====== Record excerpts

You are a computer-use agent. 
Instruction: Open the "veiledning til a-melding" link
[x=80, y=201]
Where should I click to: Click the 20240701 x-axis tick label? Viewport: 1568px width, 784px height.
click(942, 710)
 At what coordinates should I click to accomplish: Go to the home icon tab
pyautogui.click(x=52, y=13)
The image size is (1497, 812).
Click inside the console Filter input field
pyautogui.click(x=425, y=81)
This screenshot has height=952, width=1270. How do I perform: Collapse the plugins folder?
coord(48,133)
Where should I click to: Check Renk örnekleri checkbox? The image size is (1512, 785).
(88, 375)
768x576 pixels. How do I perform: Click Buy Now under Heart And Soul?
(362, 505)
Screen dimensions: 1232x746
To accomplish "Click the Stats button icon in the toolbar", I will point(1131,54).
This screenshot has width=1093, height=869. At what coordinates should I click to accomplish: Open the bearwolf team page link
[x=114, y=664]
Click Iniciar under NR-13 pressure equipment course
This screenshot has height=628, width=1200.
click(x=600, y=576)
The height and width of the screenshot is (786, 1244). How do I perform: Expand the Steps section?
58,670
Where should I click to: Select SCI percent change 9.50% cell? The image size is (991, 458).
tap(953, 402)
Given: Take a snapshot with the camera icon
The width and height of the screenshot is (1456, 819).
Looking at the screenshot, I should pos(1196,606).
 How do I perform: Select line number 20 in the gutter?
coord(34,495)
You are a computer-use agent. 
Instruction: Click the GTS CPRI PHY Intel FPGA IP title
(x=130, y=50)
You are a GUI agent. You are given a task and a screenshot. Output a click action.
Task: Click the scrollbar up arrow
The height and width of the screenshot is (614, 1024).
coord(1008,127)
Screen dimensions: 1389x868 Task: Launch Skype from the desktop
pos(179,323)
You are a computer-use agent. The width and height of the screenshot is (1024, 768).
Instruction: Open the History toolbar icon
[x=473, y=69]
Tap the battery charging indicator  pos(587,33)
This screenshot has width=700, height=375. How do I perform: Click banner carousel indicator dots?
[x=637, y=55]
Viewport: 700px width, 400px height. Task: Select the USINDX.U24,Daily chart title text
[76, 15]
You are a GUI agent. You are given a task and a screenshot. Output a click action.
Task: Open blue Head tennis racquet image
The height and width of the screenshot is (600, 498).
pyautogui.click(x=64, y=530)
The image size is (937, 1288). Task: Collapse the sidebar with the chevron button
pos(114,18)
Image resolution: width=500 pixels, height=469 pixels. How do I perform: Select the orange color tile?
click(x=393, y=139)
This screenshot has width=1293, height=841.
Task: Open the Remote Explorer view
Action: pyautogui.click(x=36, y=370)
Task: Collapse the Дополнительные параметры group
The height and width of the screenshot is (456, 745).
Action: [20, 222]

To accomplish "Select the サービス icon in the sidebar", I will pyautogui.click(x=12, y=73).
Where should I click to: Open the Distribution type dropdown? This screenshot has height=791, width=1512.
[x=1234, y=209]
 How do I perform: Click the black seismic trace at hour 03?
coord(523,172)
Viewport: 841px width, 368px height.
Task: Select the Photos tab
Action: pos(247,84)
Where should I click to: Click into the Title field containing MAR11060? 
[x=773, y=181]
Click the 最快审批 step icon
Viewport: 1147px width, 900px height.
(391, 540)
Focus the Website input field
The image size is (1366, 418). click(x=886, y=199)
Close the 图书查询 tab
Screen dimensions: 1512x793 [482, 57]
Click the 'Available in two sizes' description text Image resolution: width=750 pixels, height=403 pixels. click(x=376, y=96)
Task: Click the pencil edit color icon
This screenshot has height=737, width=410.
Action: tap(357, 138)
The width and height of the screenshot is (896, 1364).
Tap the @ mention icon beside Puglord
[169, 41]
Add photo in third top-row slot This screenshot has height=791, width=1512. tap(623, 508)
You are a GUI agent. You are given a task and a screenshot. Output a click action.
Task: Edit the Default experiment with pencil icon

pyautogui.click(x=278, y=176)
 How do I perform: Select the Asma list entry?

============

Reproduce every one of the records above verbatim, line for line.

You are a computer-use agent. 
Instruction: Open the "veiledning til a-melding" link
[x=80, y=201]
Where should I click to: Click the 20240701 x-axis tick label? Viewport: 1568px width, 784px height.
click(942, 710)
 At what coordinates should I click to accomplish: Go to the home icon tab
pyautogui.click(x=52, y=13)
The image size is (1497, 812).
Click inside the console Filter input field
pyautogui.click(x=425, y=81)
This screenshot has height=952, width=1270. How do I perform: Collapse the plugins folder?
coord(48,133)
Where should I click to: Check Renk örnekleri checkbox? The image size is (1512, 785).
(88, 375)
768x576 pixels. How do I perform: Click Buy Now under Heart And Soul?
(362, 505)
Screen dimensions: 1232x746
To accomplish "Click the Stats button icon in the toolbar", I will point(1131,54).
This screenshot has width=1093, height=869. At what coordinates should I click to accomplish: Open the bearwolf team page link
[x=114, y=664]
Click Iniciar under NR-13 pressure equipment course
This screenshot has height=628, width=1200.
click(x=600, y=576)
The height and width of the screenshot is (786, 1244). How do I perform: Expand the Steps section?
58,670
Where should I click to: Select SCI percent change 9.50% cell? The image size is (991, 458).
tap(953, 402)
Given: Take a snapshot with the camera icon
The width and height of the screenshot is (1456, 819).
Looking at the screenshot, I should pos(1196,606).
 How do I perform: Select line number 20 in the gutter?
coord(34,495)
You are a computer-use agent. 
Instruction: Click the GTS CPRI PHY Intel FPGA IP title
(x=130, y=50)
You are a GUI agent. You are given a task and a screenshot. Output a click action.
Task: Click the scrollbar up arrow
The height and width of the screenshot is (614, 1024).
coord(1008,127)
Screen dimensions: 1389x868 Task: Launch Skype from the desktop
pos(179,323)
You are a computer-use agent. The width and height of the screenshot is (1024, 768).
Instruction: Open the History toolbar icon
[x=473, y=69]
Tap the battery charging indicator  pos(587,33)
This screenshot has width=700, height=375. How do I perform: Click banner carousel indicator dots?
[x=637, y=55]
Viewport: 700px width, 400px height. Task: Select the USINDX.U24,Daily chart title text
[76, 15]
You are a GUI agent. You are given a task and a screenshot. Output a click action.
Task: Open blue Head tennis racquet image
The height and width of the screenshot is (600, 498).
pyautogui.click(x=64, y=530)
The image size is (937, 1288). Task: Collapse the sidebar with the chevron button
pos(114,18)
Image resolution: width=500 pixels, height=469 pixels. How do I perform: Select the orange color tile?
click(x=393, y=139)
This screenshot has width=1293, height=841.
Task: Open the Remote Explorer view
Action: pyautogui.click(x=36, y=370)
Task: Collapse the Дополнительные параметры group
The height and width of the screenshot is (456, 745).
Action: [20, 222]

To accomplish "Select the サービス icon in the sidebar", I will pyautogui.click(x=12, y=73).
Where should I click to: Open the Distribution type dropdown? This screenshot has height=791, width=1512.
[x=1234, y=209]
 How do I perform: Click the black seismic trace at hour 03?
coord(523,172)
Viewport: 841px width, 368px height.
Task: Select the Photos tab
Action: pos(247,84)
Where should I click to: Click into the Title field containing MAR11060? 
[x=773, y=181]
Click the 最快审批 step icon
Viewport: 1147px width, 900px height.
(391, 540)
Focus the Website input field
The image size is (1366, 418). click(x=886, y=199)
Close the 图书查询 tab
Screen dimensions: 1512x793 [482, 57]
Click the 'Available in two sizes' description text Image resolution: width=750 pixels, height=403 pixels. click(x=376, y=96)
Task: Click the pencil edit color icon
This screenshot has height=737, width=410.
Action: tap(357, 138)
The width and height of the screenshot is (896, 1364).
Tap the @ mention icon beside Puglord
[169, 41]
Add photo in third top-row slot This screenshot has height=791, width=1512. tap(623, 508)
You are a GUI agent. You are given a task and a screenshot. Output a click action.
Task: Edit the Default experiment with pencil icon

pyautogui.click(x=278, y=176)
 How do I perform: Select the Asma list entry?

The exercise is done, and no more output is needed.